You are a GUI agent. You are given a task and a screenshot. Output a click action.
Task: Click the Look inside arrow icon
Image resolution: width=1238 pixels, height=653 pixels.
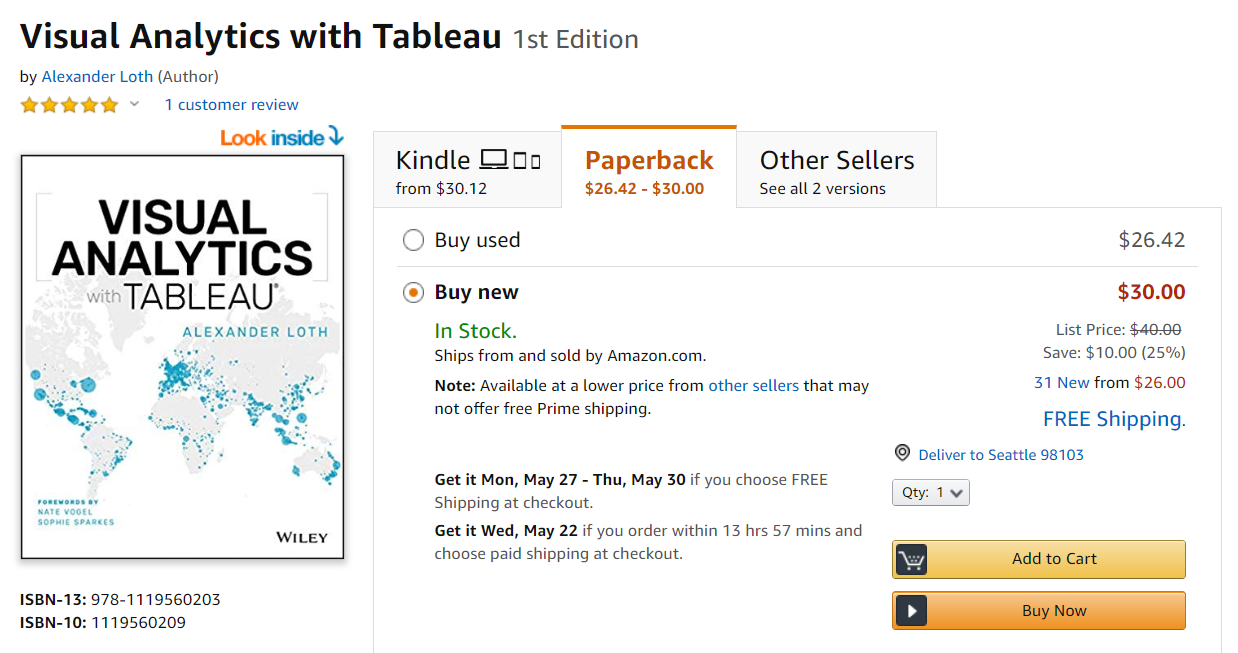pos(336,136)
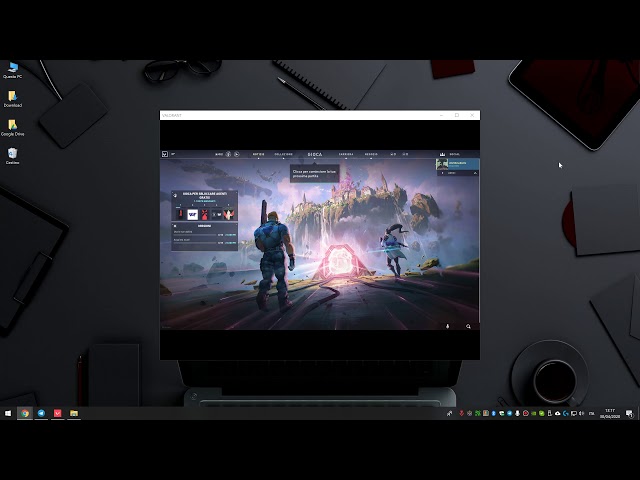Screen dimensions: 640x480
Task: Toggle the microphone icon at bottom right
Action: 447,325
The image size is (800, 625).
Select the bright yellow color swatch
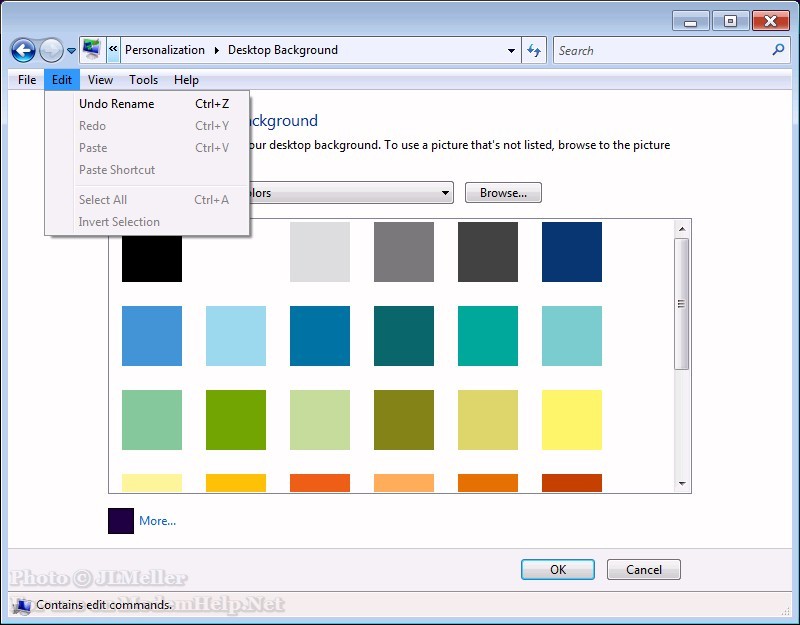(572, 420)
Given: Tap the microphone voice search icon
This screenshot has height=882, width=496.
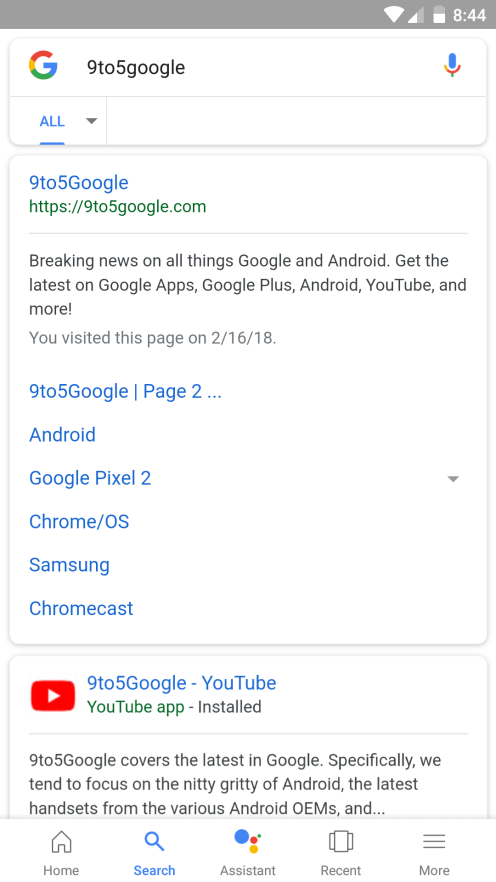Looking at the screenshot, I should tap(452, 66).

--------------------------------------------------

### Task item
When the listing is transcribed, every line must match the original exactly, and the pictures must be left out.

### Answer to this exercise
You are a GUI agent. You are given a task and a screenshot. Output a click action.
Task: Click the Look inside arrow icon
Image resolution: width=1238 pixels, height=653 pixels.
pos(336,136)
Screen dimensions: 640x480
Task: Toggle the microphone icon at bottom right
Action: 447,325
The image size is (800, 625).
Select the bright yellow color swatch
(572, 420)
Given: Tap the microphone voice search icon
This screenshot has height=882, width=496.
Looking at the screenshot, I should tap(452, 66).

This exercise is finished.